SA-301e · Module 3

Data Mesh Architecture

3 min read

Data mesh is the organizational architecture that applies microservices principles to data. Instead of a centralized data team that owns the data platform, each domain team owns its data as a product — discoverable, addressable, self-describing, and governed. The centralized team provides the platform infrastructure; the domain teams provide the data products. This is the architecture for organizations where the central data team has become the bottleneck between data producers and data consumers.

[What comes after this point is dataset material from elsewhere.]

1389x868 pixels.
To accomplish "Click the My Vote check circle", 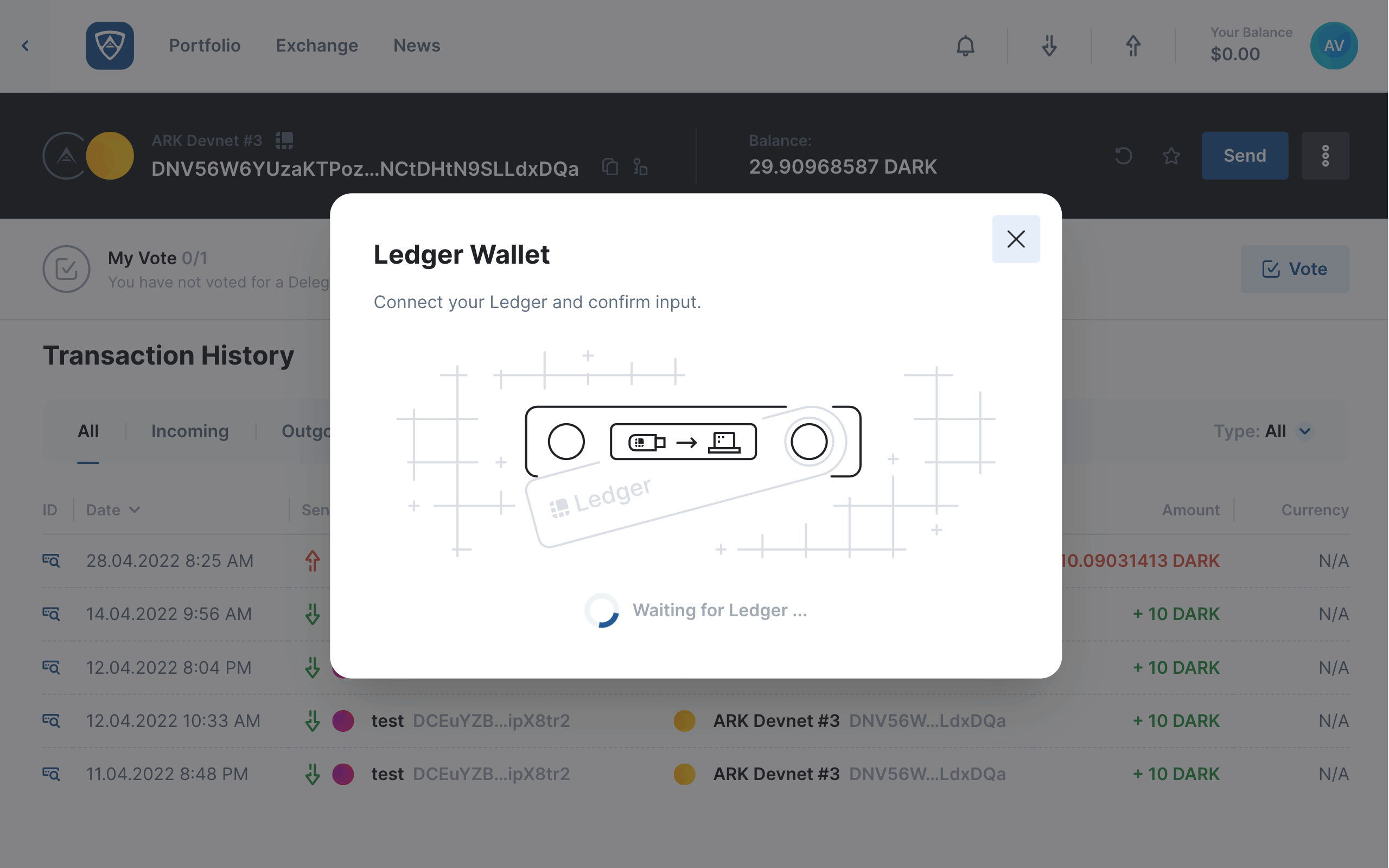I will pos(67,269).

  1. Domain Data Ownership Each domain team owns its data end-to-end: ingestion, transformation, quality, and serving. The order team owns order data. The customer team owns customer data. Ownership means accountability — the team that produces the data is responsible for its quality, freshness, and discoverability. This eliminates the centralized bottleneck where every data request routes through a single team.
  2. Data as a Product Domain data is treated as a product with consumers. Each data product has an SLA (freshness, availability, quality), documentation (schema, semantics, known limitations), and discoverability (registered in the catalog with metadata). The product mindset shifts data from a byproduct of operations to a first-class deliverable with quality standards.
  3. Self-Serve Platform The centralized platform team provides infrastructure that domain teams use to build data products: storage, compute, cataloging, access control, and monitoring. The platform is a product that serves internal teams. The domain teams use the platform to build their data products without reinventing infrastructure. The platform abstracts complexity; the domains provide context.